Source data

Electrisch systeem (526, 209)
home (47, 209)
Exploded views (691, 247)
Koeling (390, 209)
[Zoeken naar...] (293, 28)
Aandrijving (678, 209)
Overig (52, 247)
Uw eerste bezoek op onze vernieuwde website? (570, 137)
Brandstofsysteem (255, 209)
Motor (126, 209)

--

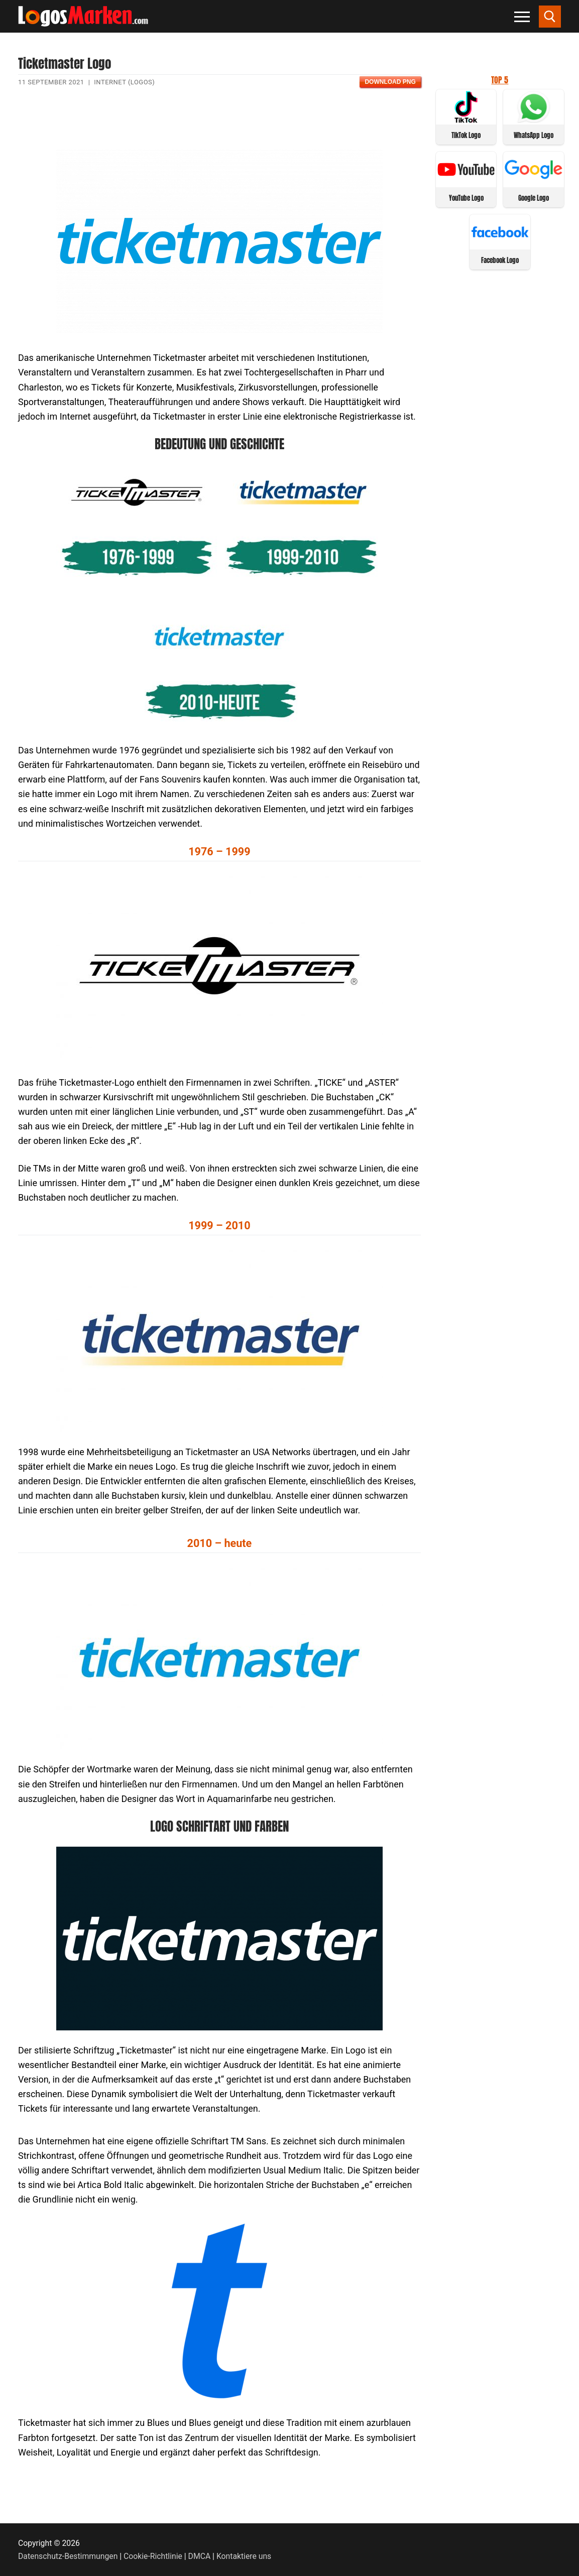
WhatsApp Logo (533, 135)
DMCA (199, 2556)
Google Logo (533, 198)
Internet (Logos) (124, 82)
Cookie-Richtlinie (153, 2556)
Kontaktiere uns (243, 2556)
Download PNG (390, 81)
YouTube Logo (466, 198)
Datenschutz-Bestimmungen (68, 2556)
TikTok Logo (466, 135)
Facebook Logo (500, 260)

...

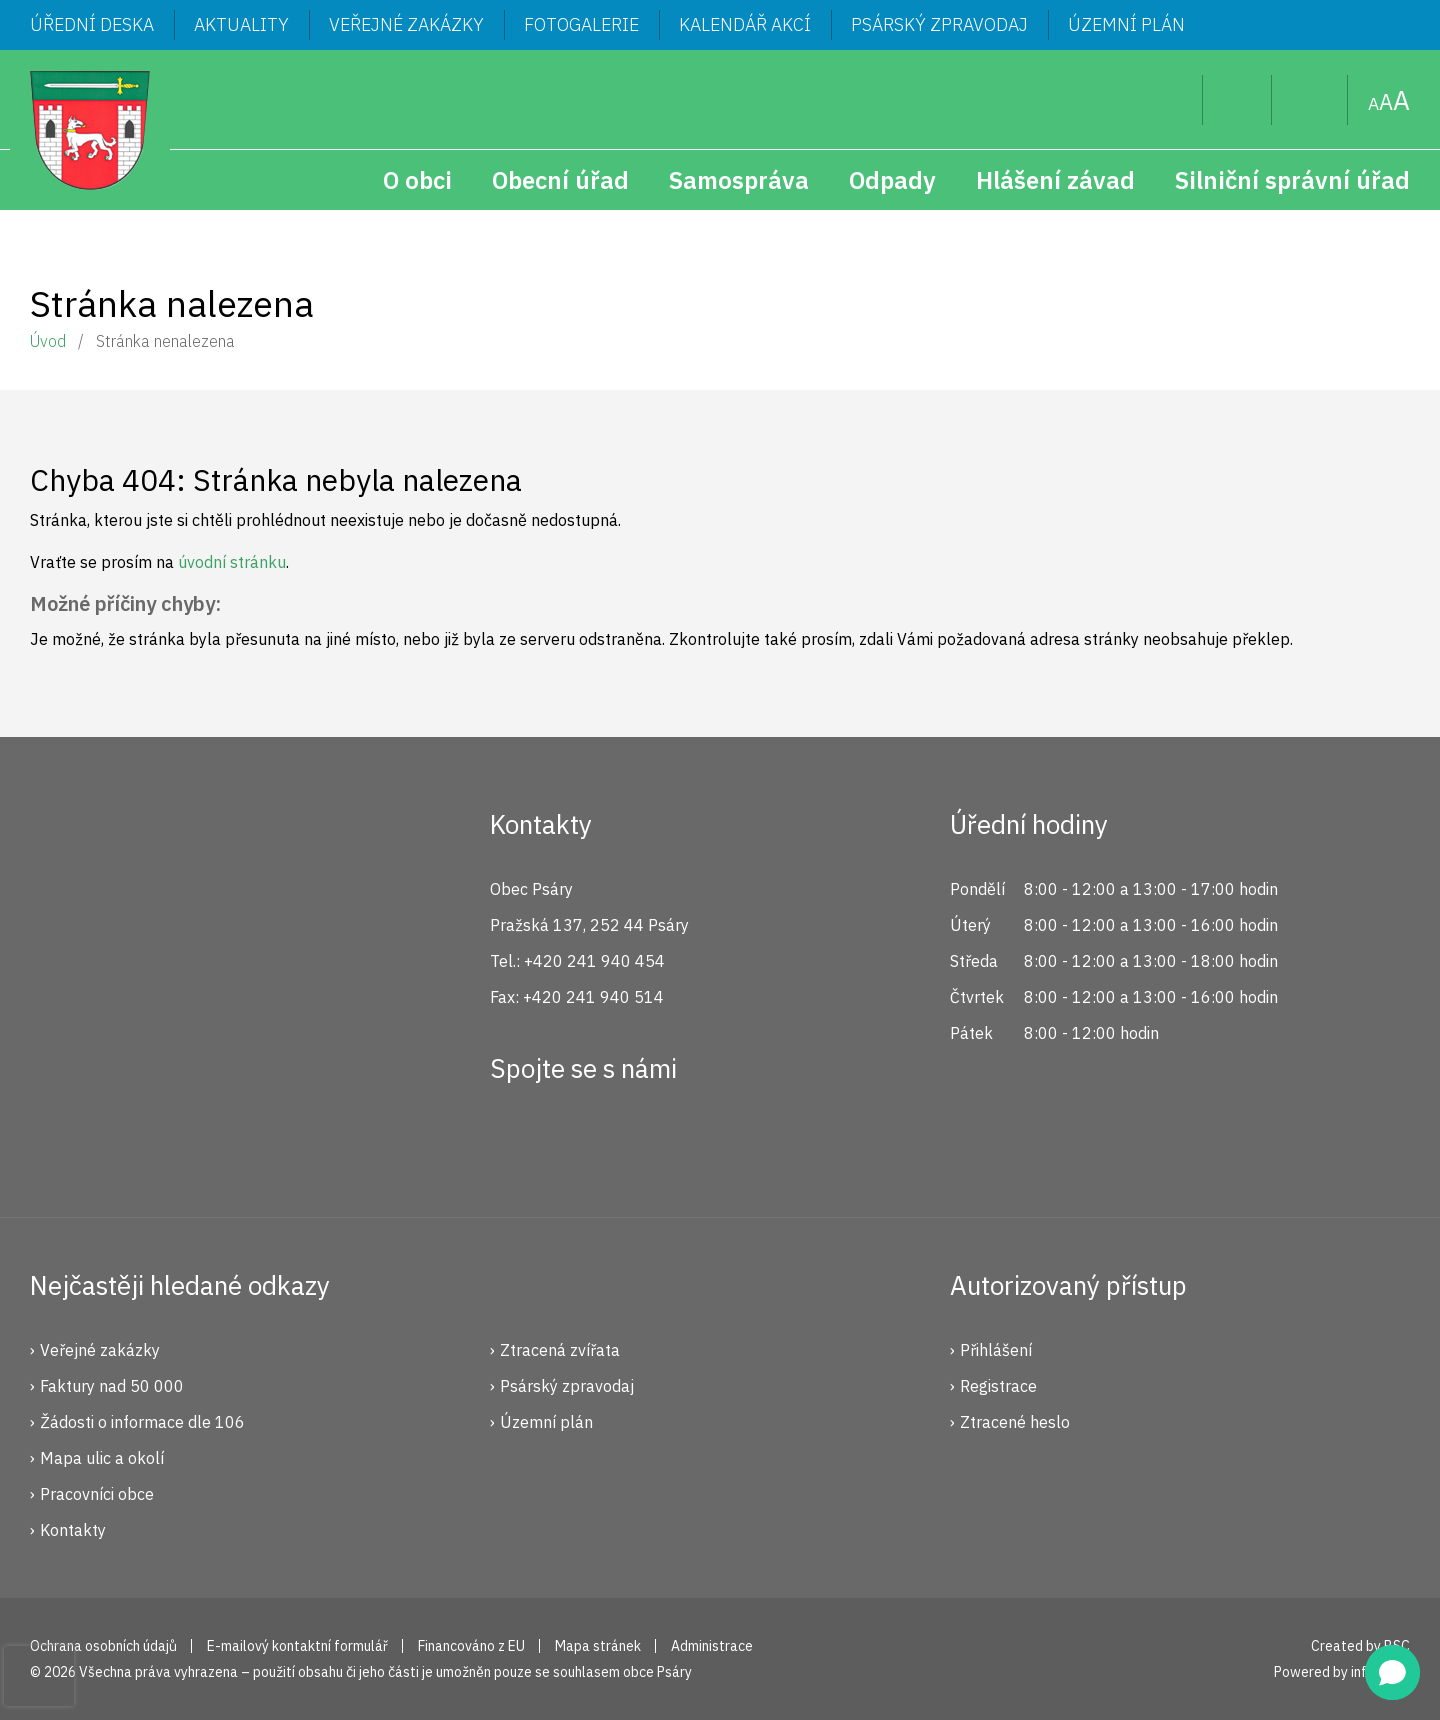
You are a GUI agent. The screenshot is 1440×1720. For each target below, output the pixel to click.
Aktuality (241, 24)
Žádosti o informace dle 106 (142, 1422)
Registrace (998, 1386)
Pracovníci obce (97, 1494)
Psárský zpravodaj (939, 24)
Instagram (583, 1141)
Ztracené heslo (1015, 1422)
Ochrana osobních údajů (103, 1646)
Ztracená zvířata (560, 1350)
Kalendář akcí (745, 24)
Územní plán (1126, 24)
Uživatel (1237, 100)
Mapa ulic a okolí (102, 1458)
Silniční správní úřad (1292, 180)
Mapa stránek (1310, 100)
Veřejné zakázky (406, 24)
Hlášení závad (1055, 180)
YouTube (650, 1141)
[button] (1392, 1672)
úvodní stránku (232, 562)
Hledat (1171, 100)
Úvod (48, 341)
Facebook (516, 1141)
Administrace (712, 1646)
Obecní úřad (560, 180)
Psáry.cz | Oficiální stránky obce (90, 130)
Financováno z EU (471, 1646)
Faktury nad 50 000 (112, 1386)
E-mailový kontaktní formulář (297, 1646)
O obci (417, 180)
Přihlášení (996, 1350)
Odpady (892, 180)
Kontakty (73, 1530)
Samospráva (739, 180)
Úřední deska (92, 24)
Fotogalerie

* **Instructions to follow**
Copy, line for line and unchanged, the part of the records that opens with the line containing "Mapa stránek (1310, 100)" and closes with the line containing "Fotogalerie", both of those lines included.

* **Response to the task**
Mapa stránek (1310, 100)
Veřejné zakázky (406, 24)
Hlášení závad (1055, 180)
YouTube (650, 1141)
[button] (1392, 1672)
úvodní stránku (232, 562)
Hledat (1171, 100)
Úvod (48, 341)
Facebook (516, 1141)
Administrace (712, 1646)
Obecní úřad (560, 180)
Psáry.cz | Oficiální stránky obce (90, 130)
Financováno z EU (471, 1646)
Faktury nad 50 000 (112, 1386)
E-mailový kontaktní formulář (297, 1646)
O obci (417, 180)
Přihlášení (996, 1350)
Odpady (892, 180)
Kontakty (73, 1530)
Samospráva (739, 180)
Úřední deska (92, 24)
Fotogalerie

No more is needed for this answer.